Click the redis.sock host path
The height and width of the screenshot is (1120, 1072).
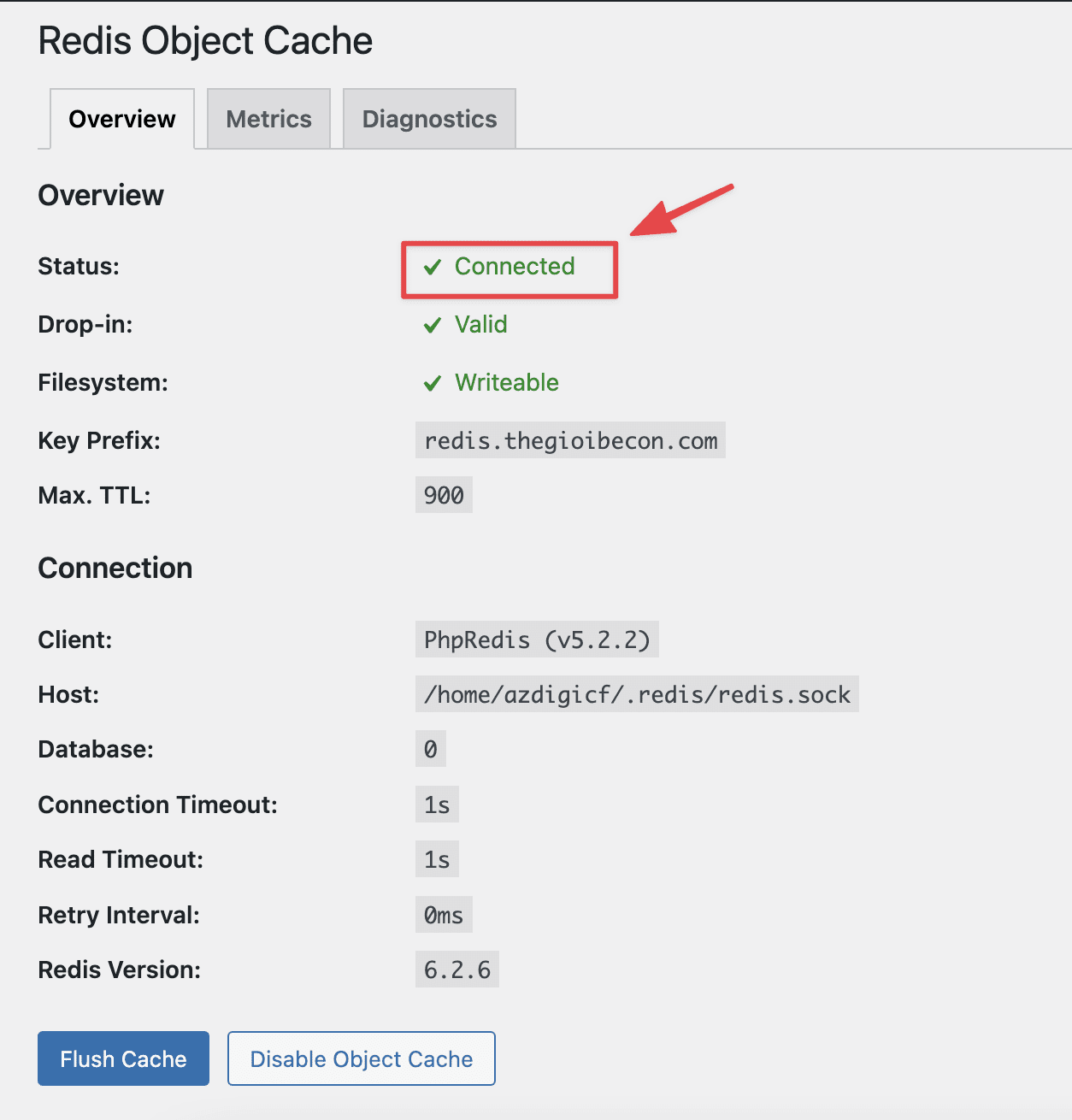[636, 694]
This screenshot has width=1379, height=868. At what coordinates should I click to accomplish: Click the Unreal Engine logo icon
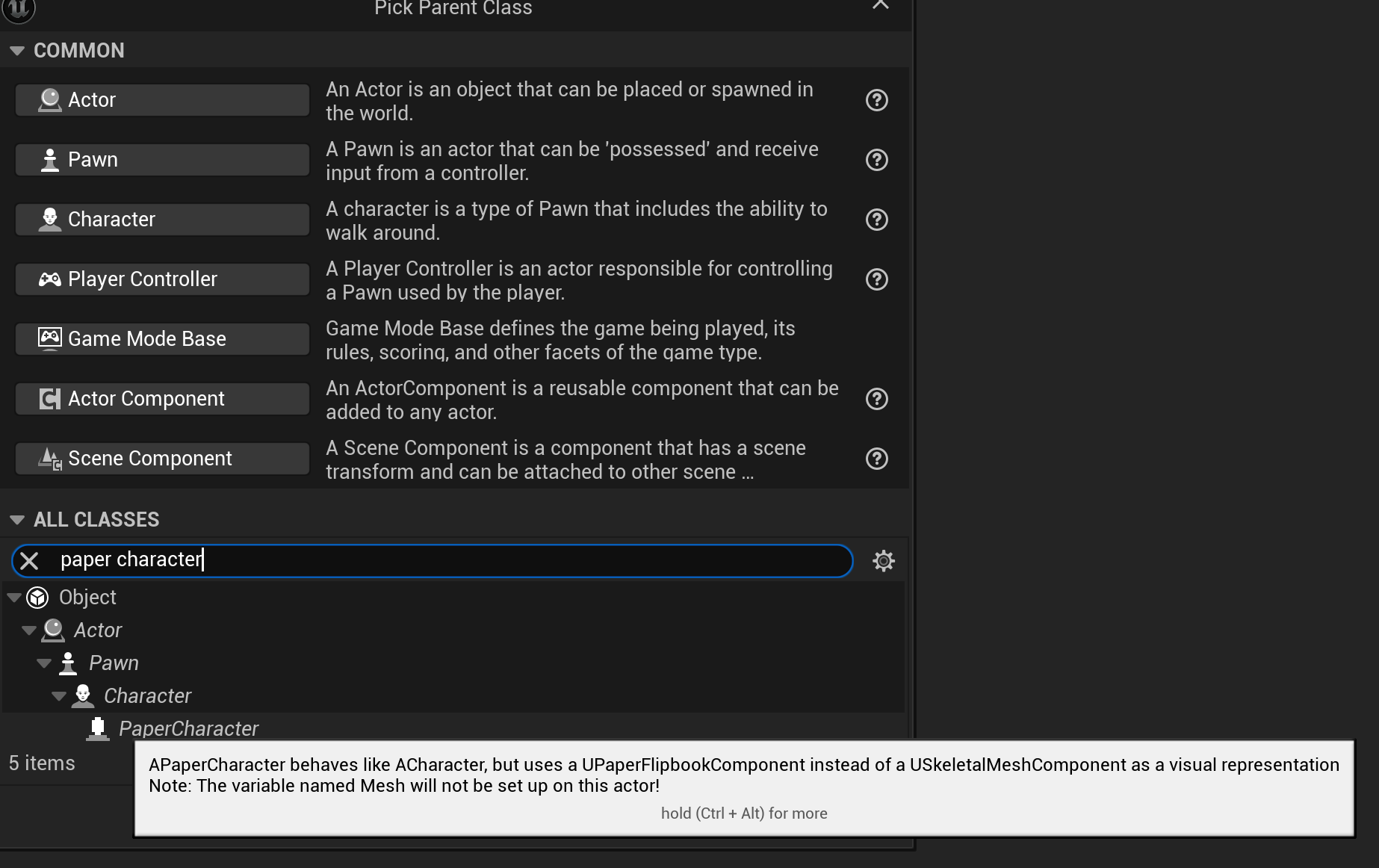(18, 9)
...
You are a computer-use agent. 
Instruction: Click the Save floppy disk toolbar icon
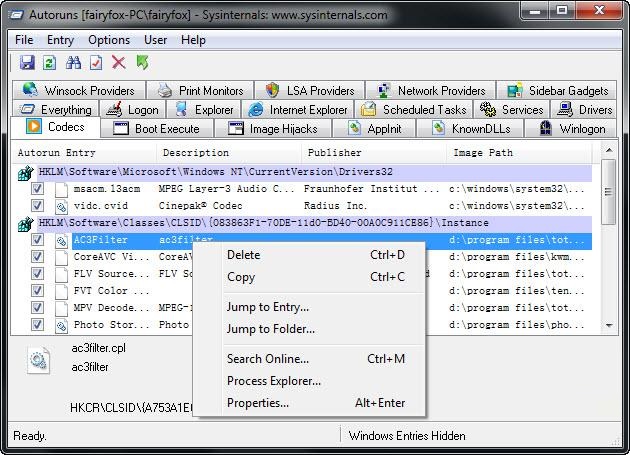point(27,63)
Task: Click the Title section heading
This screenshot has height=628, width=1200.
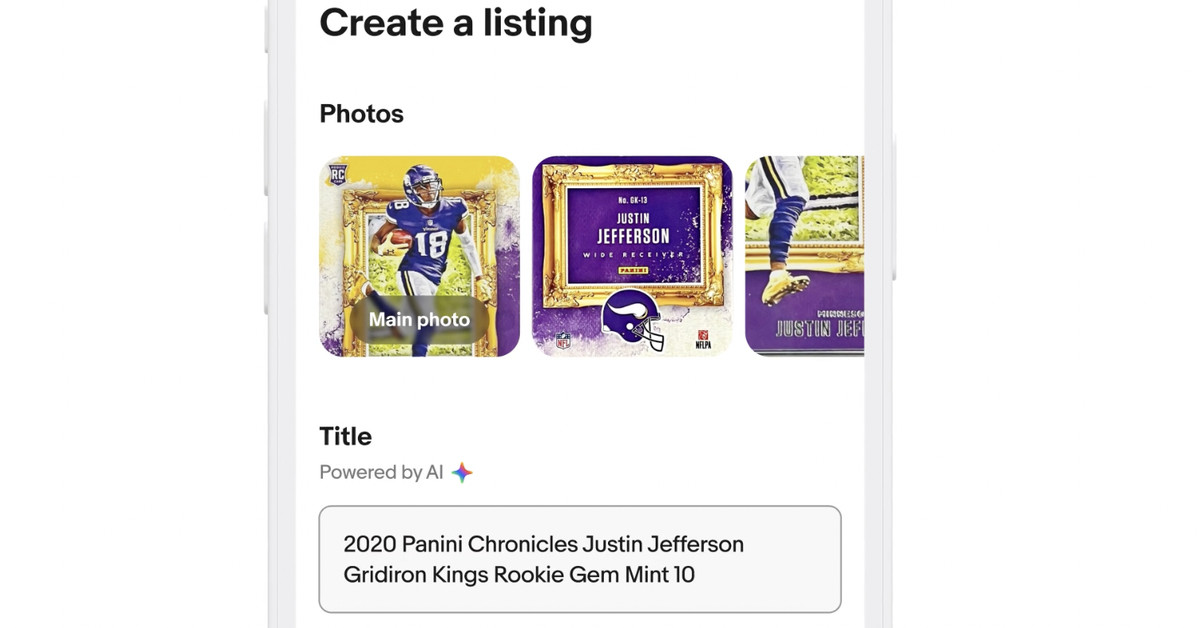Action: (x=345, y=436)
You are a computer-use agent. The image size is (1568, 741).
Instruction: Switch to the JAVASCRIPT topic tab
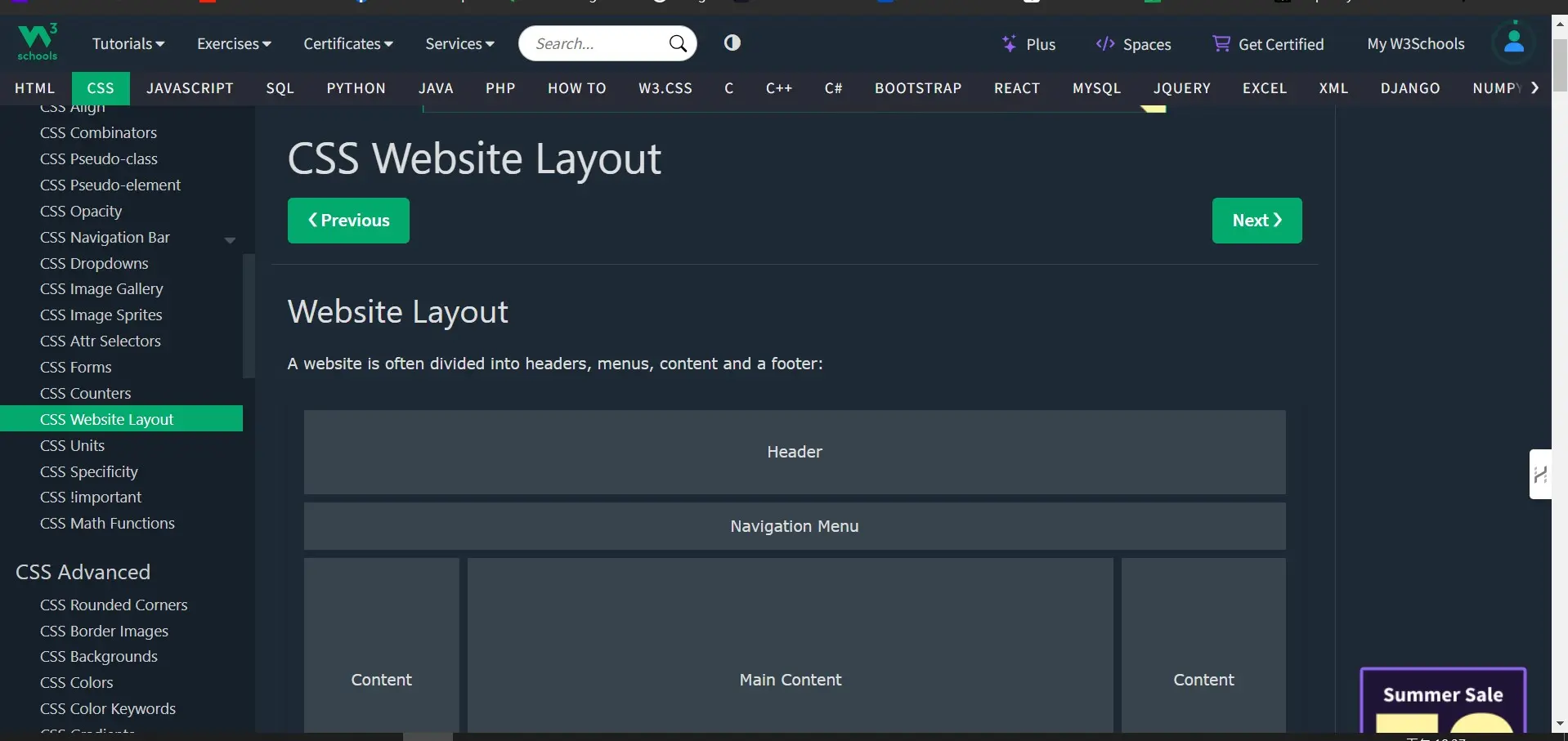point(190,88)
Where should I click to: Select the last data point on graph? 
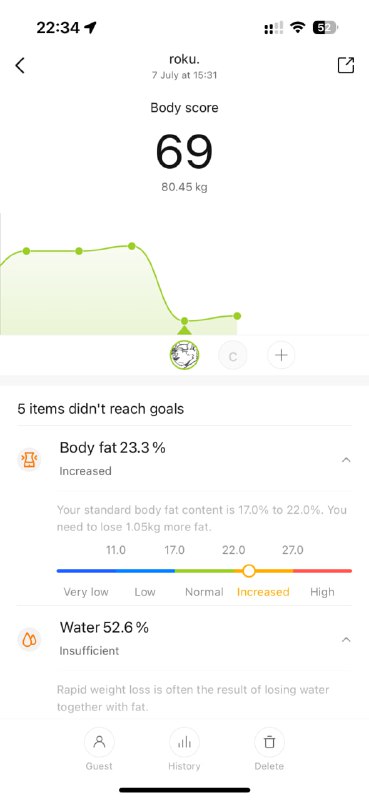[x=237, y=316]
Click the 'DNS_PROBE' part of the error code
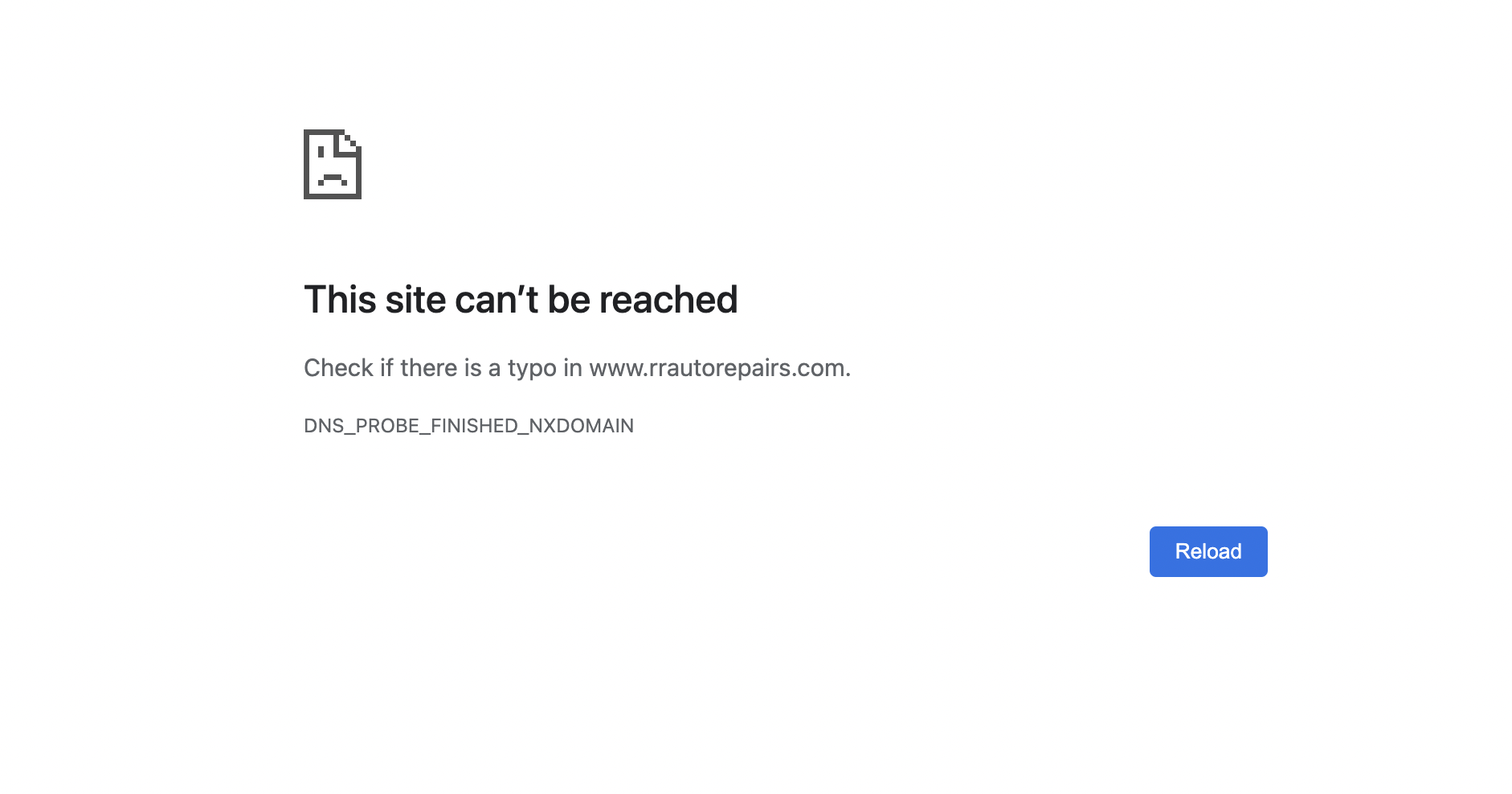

- Exercise directions -
Where the material contains a line with "agent", return that line.

- Solved problem -
You are a computer-use agent. 
You are a computer-use agent. The image size is (1568, 741).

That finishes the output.